Over 100 striking drivers participated in a march, car caravan and rally, which began in front of Lyft’s San Francisco headquarters near the Embarcadero and ended at Uber headquarters. The drivers came from as far away as Sacramento, San Jose and the Central Valley to speak out against the corporate greed of the gig companies and to demand a repeal of Proposition 22.
Proposition 22 — passed in November 2020 and funded heavily by the gig driving companies — legally classifies drivers as “private contractors,” rather than workers. RDU, which represents more than 30,000 gig drivers nationwide, began in Los Angeles and has been organizing for the right of gig drivers to be defined as workers, so that they have the right to organize unions. (tinyurl.com/bt4rntm8)

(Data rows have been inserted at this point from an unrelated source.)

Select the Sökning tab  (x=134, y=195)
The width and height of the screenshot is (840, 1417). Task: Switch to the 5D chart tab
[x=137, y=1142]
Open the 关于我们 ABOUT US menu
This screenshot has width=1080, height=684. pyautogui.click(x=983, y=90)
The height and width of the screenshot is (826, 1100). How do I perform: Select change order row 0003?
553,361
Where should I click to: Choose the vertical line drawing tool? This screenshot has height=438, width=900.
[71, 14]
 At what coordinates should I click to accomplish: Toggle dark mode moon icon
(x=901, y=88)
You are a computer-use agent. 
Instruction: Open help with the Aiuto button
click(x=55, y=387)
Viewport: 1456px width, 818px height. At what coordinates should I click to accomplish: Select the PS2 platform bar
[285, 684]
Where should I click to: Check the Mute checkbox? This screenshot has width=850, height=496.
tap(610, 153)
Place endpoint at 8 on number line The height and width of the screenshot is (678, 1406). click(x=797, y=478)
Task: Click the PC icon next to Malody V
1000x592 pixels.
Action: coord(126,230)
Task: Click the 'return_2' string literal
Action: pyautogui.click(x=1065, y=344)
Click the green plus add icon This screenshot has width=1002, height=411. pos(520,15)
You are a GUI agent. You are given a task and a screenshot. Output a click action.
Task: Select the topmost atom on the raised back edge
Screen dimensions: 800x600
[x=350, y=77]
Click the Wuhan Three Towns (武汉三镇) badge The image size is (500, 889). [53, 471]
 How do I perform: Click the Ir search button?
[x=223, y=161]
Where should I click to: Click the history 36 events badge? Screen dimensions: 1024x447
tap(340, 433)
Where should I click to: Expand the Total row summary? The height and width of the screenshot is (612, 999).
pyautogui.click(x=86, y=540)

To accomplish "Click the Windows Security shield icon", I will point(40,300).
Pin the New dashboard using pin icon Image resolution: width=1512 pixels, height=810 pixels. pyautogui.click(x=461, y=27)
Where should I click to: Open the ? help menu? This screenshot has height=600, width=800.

The strike also demanded passage of the PRO Act, which would expand union rights and make it easier for unorganized workers to unionize. Rallies and other actions were scheduled to take place in Los Angeles; Cleveland; Austin, Texas; Boston; Las Vegas; Baltimore and Denver. Cleveland drivers held their first RDU organizing meeting and voiced their grievances.
Gig drivers nationally were asked to turn off their apps and not work for the day. According to RDU organizers, many Bay Area drivers participated in the strike by doing just that.
Erica Mighetto, one of the RDU strike organizers, set the tone of the strike action: “We’re here today to send a message to Uber and Lyft that we will not be silenced. We are not less than a living wage, transparency, benefits and a voice on the job, just like every other worker in this country.”
At the rally in front of the block-long Uber headquarters, gig drivers, many of them immigrant workers, testified about the economic and social injustices faced on the job. “How can we be happy when we don’t have benefits like medical, dental and then vision,” said Ibrahim Diallo. He went on to compare the disparity of wages between gig and taxi cab drivers. Diallo concluded, “Uber is sucking the blood of the drivers.”
Driver organizer Ahmad Ibrahim Moss said, “We are fighting to protect our jobs, for the right to organize and for voting rights too.” Moss spoke for all the workers when he said, “We work to make the rich richer, but we should own it. We should own that damn building,” pointing to the Uber headquarters behind him.
RDU organizers were adamant in their determination to keep fighting for justice for gig workers. Mighetto said it clearly, “You know what? If these companies are going to steal from us and take our livelihoods, they can expect us to be banging on their doors all the time.”